Where to Bird Watch 

Now that you know about some of the more popular birds in the area, let’s look at where to find them. Any time is great to visit the Lakeside, but we recommend April-September for prime bird watching. 

Rankins Bottoms 

Ever dreamed of feeling like a real-life bird detective? Then Rankins Bottoms, located on the north end of Douglas Lake, needs to be on your radar. The mudflats and forested wetlands that make up Rankins Bottoms attract many different bird species and provide diverse habitats for these birds to choose from. 

Nearly 90 different species of water birds have been spotted at Rankins Bottoms, including Osprey, Woodpeckers, and Warblers. While it is a premier site for warm season waterbirds, you can find a variety of birds all year long.  

  • Spring: As flowers bloom and snow melts, we see an array of activity from Sandpipers, Yellowlegs, Falcons, Storks, and Geese. 
  • Summer: During the summer, all the action shifts to the mudflats. You can find several species of Herons, Cranes, Swans, and Swallows. 
  • Fall/Winter: As most of the activity calms for the winter, you can still find ducks, geese, Bald Eagles, Snowy Owls, and a few others. 
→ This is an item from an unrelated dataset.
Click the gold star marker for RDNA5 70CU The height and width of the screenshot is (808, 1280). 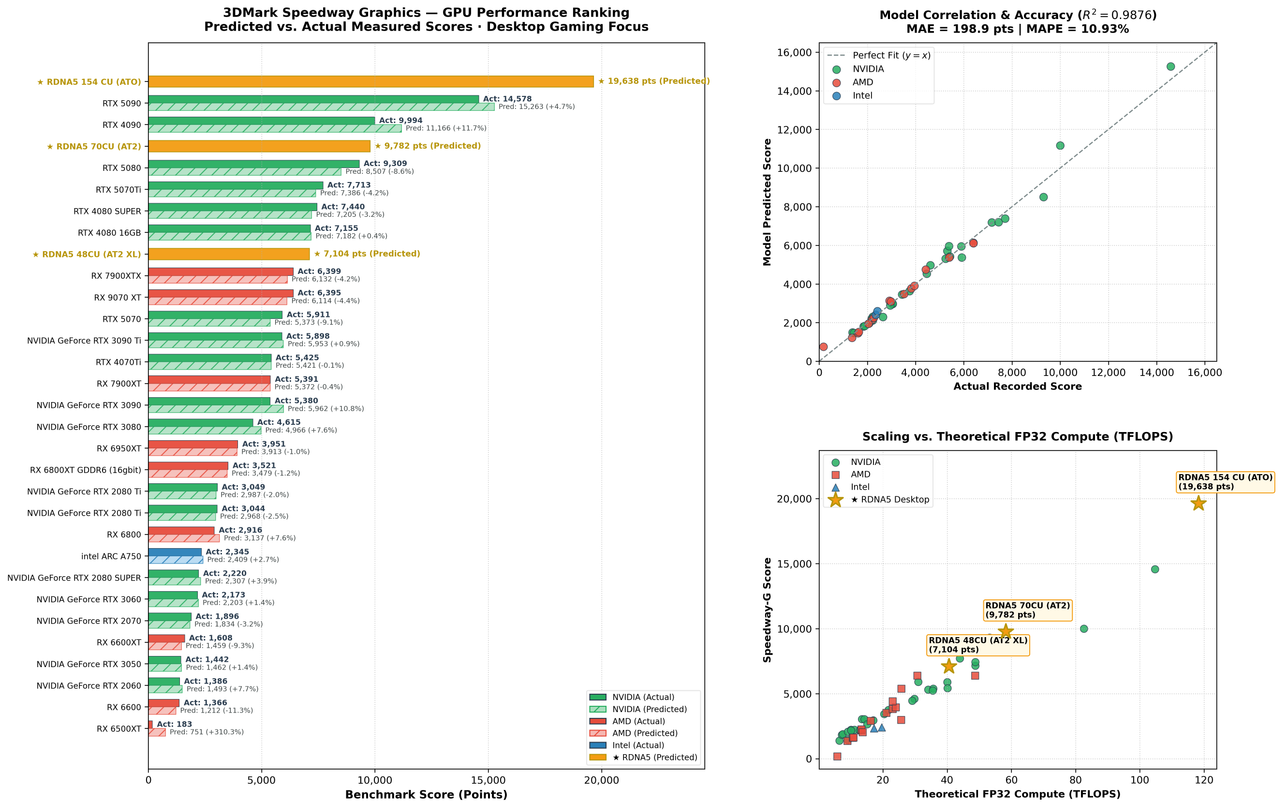tap(1006, 631)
Mossy Creek Wildlife Viewing Area 

Just across Jefferson County, near Cherokee Lake, you will find Mossy Creek Wildlife Viewing Area. With over one hundred different species of birds, you are guaranteed to spot something amazing. Great Blue Herons and Little Blue Herons can be seen swooping down to hunt for fish. Or you might catch a glimpse of a Wood Duck floating peacefully downstream. Be sure to be on the lookout for the state bird of Tennessee, the Mockingbird! We love to see Bald Eagles, Owls and Egrets hunting in their natural habitats. Don’t be surprised if you also see beavers, turtles, and other rodents scurrying about. Let’s look at what we can expect to see throughout the seasons. 
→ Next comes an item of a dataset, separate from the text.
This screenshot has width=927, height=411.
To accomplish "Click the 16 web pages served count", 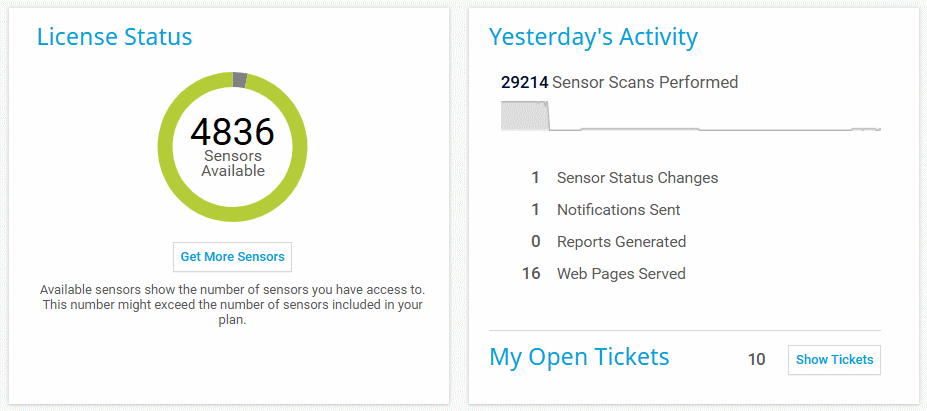I will point(531,274).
  • Spring: As the earth reawakens, Wood Ducks, Warblers, and Cardinals begin to appear.  
  • Summer: Summer is when the Great Blue Herons begin to make their appearance, along with some Sparrows and Kingbirds. Be sure to try to sneak peaks as this is the prime season to see some young birds that are leaving the nests. 
  • Fall/Winter: As the leaves fall, many birds do make their way south for warmer weather. However, we are still able to see Hawks, Ravens, and the majestic Bald Eagle. 

Cherokee Dam  

Not far from the Mossy Creek Wildlife Viewing area is the tailwaters of Cherokee Lake and Cherokee Dam. This large park area has great walking trails and scenic lookouts that are perfect for spotting birds of all types. It is also a great spot to launch a boat or watercraft to explore the shoreline and coves of the lake, offering a different vantage point to view birds and wildlife.  

Douglas Dam 

Like Cherokee Dam to the North, Douglas Dam Park has amazing scenic overlooks of Douglas Lake and great trails and recreational areas that are perfect for bird watching enthusiasts. Birds can be spotted from Douglas Headwater Park and Boat Launch, overlooking Douglas Lake, and below the dam at the Tailwater Park which offers spectacular views of the dam along the banks of the French Broad River famously known for attracting birds-of-prey who fish in the choppy waters flowing from the dam. 

A Bird Watchers Paradise Awaits on the Lakeside of the Smokies 

This is just a small example of the incredible diversity of birds in East Tennessee. There is always something new to discover. Don’t forget to grab your binoculars and hiking boots! Always remember to be respectful of these creatures by observing from a distance and avoid disturbing their habitats. Make it a full weekend trip by staying at some of our quaint cabins or bed & breakfasts. Take in some history while shopping downtown. Lakeside of the Smokies has so much to offer for the whole family.